Examples of Immunological diseases
My name is Isra Shabir, and I’m a current sophomore at MIT. I’m spending my IAP in New York City at Columbia University’s Medical Center, immersing myself in the specific aspect of biology and clinical research known as immunology. Heard of type I diabetes? Familiar with what causes it? The answer, which I shall explain in a bit, is surprising and unknown to most people.
On my first day at the Medical Center, I was slightly nervous but excited at the same time to be walking among so many world-class doctors and researchers. Luckily, I wasn’t alone. Judy Deng ’14 also happened to be externing with me, and we were both ecstatic to do this program. Our mentor, Dr. Leonard Chess ’64, has served as a medical researcher and division head of rheumatology at Columbia for 26 years. Incredible? Yes. What’s more, he’s the most amiable professor-like figure I have ever worked with. Soon after we all met up at the highly secured gates, Dr. Chess gave us a tour of the Medical Center and spent some time talking about its history. Later, we settled at his office and exchanged fun facts about each other’s lives. Professor Chess also made it clear to us that in the next one month, we were to learn a lot, but of course, in a fun way. He then let us off with some lunch money—sweet, right?
So what goes on at the Chess Lab? Dr. Chess and his team are working on finding a clinical cure to autoimmune diseases. These diseases are initiated when our body’s immune mechanism begins to attack and destroy self-cells as opposed to just attacking foreign matter. Type I diabetes is an example of an autoimmune disease. It’s caused when the pancreas is attacked and can no longer produce insulin for the maintenance of blood glucose level. Dr. Chess’s lab has been testing various mechanisms to fight autoimmunity causing type I diabetes in mice. Remarkably, there has been immense success in this research. And now, their focus is to make advancements in clinical research in order to treat the disease in humans.
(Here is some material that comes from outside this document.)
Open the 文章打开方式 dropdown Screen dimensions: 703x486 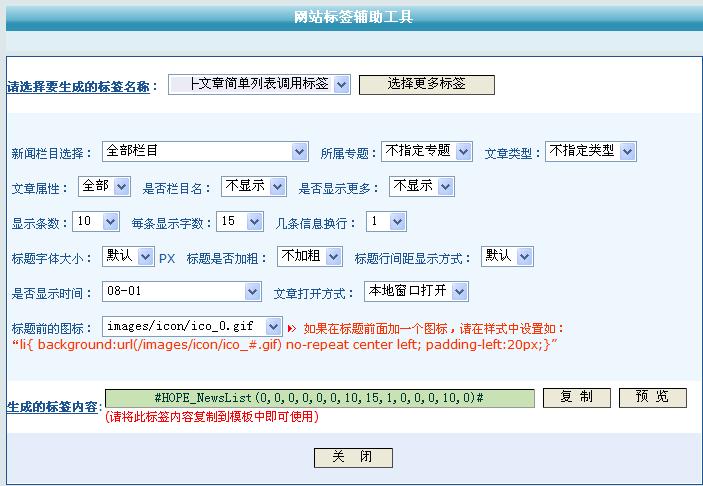pos(416,292)
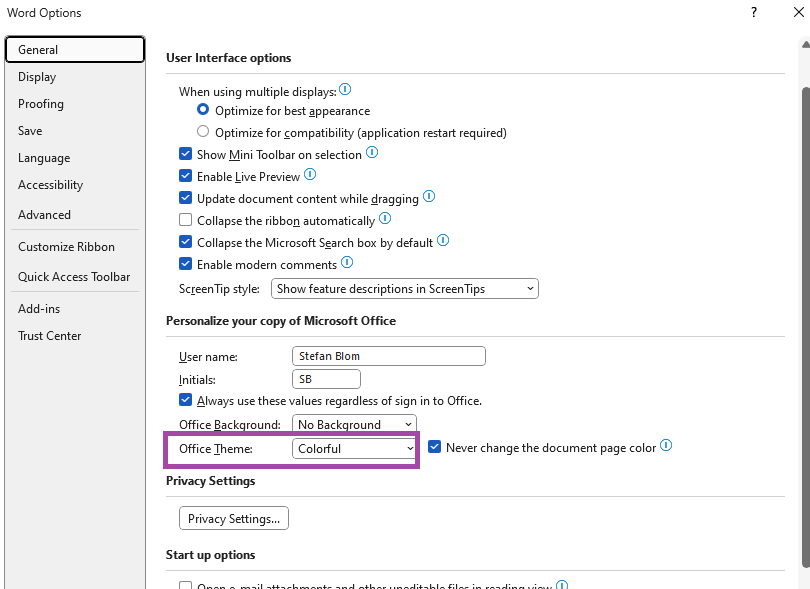Click info icon beside Enable Live Preview
The image size is (810, 589).
pyautogui.click(x=310, y=175)
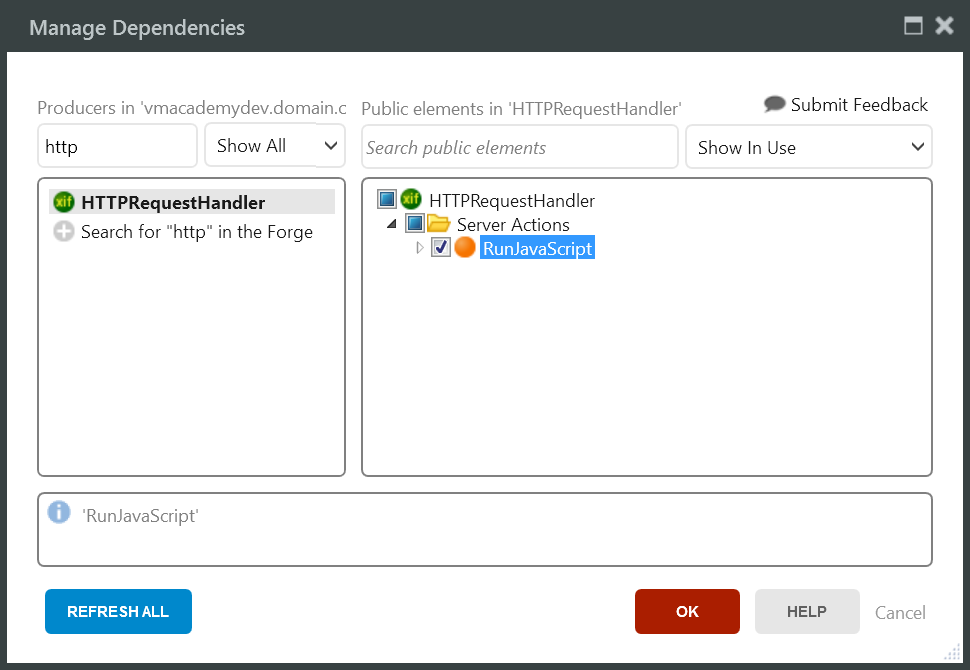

That’s some background information on what the lab does. Judy and I have been spending our time studying immunological concepts and, in detail, autoimmune diseases. Every day, we go over a different topic with Dr. Chess and discuss it. Later in the day, we are allowed into the lab to shadow some of the ongoing research procedures as well as assist the researchers. For example, we started off culturing cells and counting them upon growth. On the left is a picture of what Judy and I called our “baby” cells (after all, we fed them and took care of them).